瀚海孤月 月色照我
“(玄奘)自是孑然孤游沙漠矣。惟望骨聚、马粪等渐进,顷间忽见有军众数百队满沙碛间,乍行乍息,皆裘褐驼马之像及旌旗矟纛之形,易貌移质,倏忽千变,遥瞻极著,渐近而微。法师初睹,谓为贼众;渐近见灭,乃知妖鬼。又闻空中声言‘勿怖,勿怖’,由此稍安。”
这就是《西游记》后来将人生种种磨难形容为妖魔鬼怪最早的灵感源头。
在《瀚海孤月》的开头,我也的确切实感受到了玄奘法师深入八百里“莫贺延碛”,古曰“沙河”的意境:
“上无飞鸟,下无走兽,复无水草。是时(玄奘)顾影唯一……”
此时的孤月,成了玄奘。
曲子伊始,乐器即演奏出风声、沙子声、清脆的铃声、草被吹动发出的响声、人内心的空寂声……王楚婷的二胡、李梦真的中提琴,以及燕嘉熠以弓子轻拉颤音琴,他们铺垫出整个曲子的底色。
随后,燕嘉熠手中琳琅满目的打击乐器逐渐凸显出来,且越来越精彩纷呈。颤音琴、雨棍、音束、木盒、大鼓、定音鼓、TomTom鼓、吊镲、磬、手碟……在不同的时刻,塑造出立体的时空感和梦幻感。
很遗憾我不能从专业的角度来解读他们对于乐器的掌握已经到了一种什么样的地步,我只知道,我仿佛看到一人一马行走于沙漠,渐深渐远,人内心的恐惧随着沙漠的空旷,愈发昭然。

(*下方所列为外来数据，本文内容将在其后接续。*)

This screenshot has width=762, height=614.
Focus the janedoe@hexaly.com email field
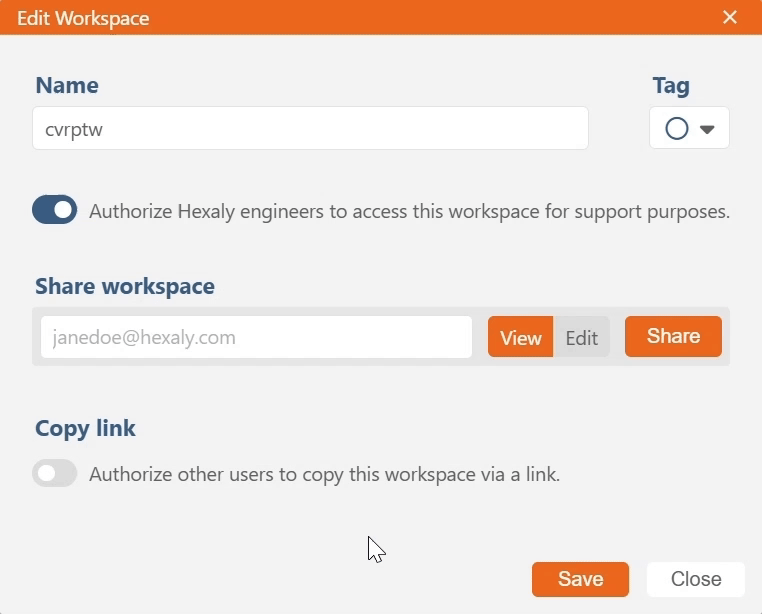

天人交战,困倦不已,袋水罄尽,穷途末路,人已昏倒,进入梦境,重新醒来,得见绿洲……
《大慈恩寺三藏法师传》中所写玄奘法师在八百里“莫贺延碛”中的整个过程,亦仿佛得到一一重现。我跟着曲子,以一种区别文字却同样引发我联想的奇妙方式重历了这一切,心中不禁百感交集。